## PROBLEM TO WORK ON
The records below are to be reproduced word for word.
= Beginning of Section =
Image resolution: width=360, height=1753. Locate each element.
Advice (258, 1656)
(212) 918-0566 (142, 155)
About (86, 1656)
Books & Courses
= End of Section =
## EXERCISE OUTPUT
Image resolution: width=360, height=1753. Locate each element.
Advice (258, 1656)
(212) 918-0566 (142, 155)
About (86, 1656)
Books & Courses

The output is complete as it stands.